Dat er geen onderscheid is, is niet een regel uit de Verklaring van de Rechten van de Mens waarmee wij natuurlijk allen instemmen. Voor een gemiddeld kerkmens is het een schok. Soms ervaar je dat een ander, met veel minder achtergrond, je voorgaat in het Koninkrijk. Een verloren zoon die thuiskomt en vooraan mag zitten. En de oudste zoon die toekijkt en uitvaart tegen zijn vader. Zijn keel is een geopend graf, addergif is onder zijn lippen, zijn mond is vol vervloeking en bitterheid. Zo kan vers 13 opeens dichterbij komen.

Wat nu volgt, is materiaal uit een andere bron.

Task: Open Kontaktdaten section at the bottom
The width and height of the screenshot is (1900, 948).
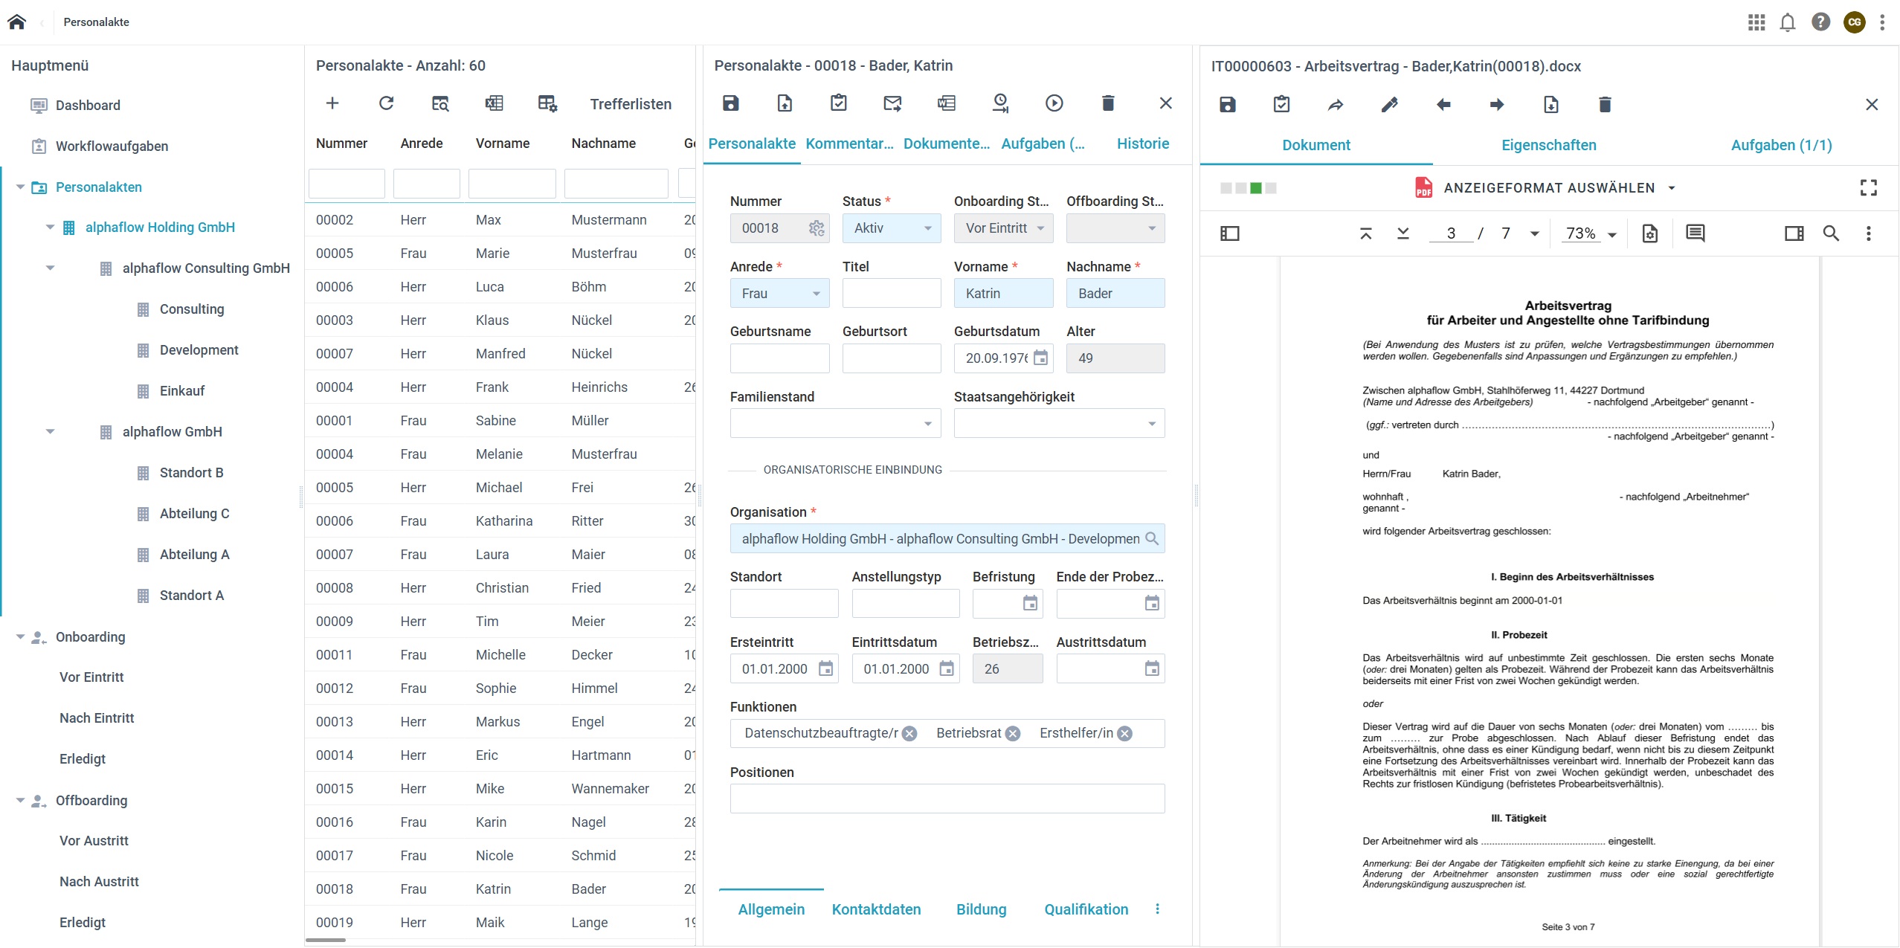Action: click(x=876, y=909)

Onze mond is niet zomaar gestopt. Het betekent dat er een eind komt aan ons ‘ja, maar’. Ja, ik ben natuurlijk een mens met gebreken en zonden, maar dat kun je mij niet heel kwalijk nemen (opvoeding, karakter en zo). De Farizeeër wist zeer wel dat hij zonden deed, maar vergeleken met anderen was hij toch goed. Ik vast, ik geef tienden, ik ben niet zoals deze tollenaar. Zo wordt hij niet gerechtvaardigd. Hij krijgt geen gelijk van God. Als God rechtvaardigt is er geen ‘ja, maar’. Niet aan onze kant en ook niet van zijn kant. Er zijn geen voorwaarden, behalve die waaraan Jezus Christus voldaan heeft.

Ik las het verhaal over een keurige Parijse heer, kerkganger in een kleine gemeente. Toen iemand hem vroeg of hij zich wilde voorstellen, zei hij: ‘Ik ben één van de vele alcoholisten in deze stad. Ik heb gedronken en doe dat nu niet meer – maar ik blijf alcoholist. Dat betekent dat ik mij geen millimeter kan verheffen boven degenen die hun leven doorbrengen in de kroegen.’ Later, tijdens een gebed, zei hij: ‘O God, ik kan maar niet begrijpen dat U van een mens zoals ik houden kunt. ’

Missionair gemeente-zijn begint bij Romeinen 3. Er is geen mens die God zoekt. Het is andersom.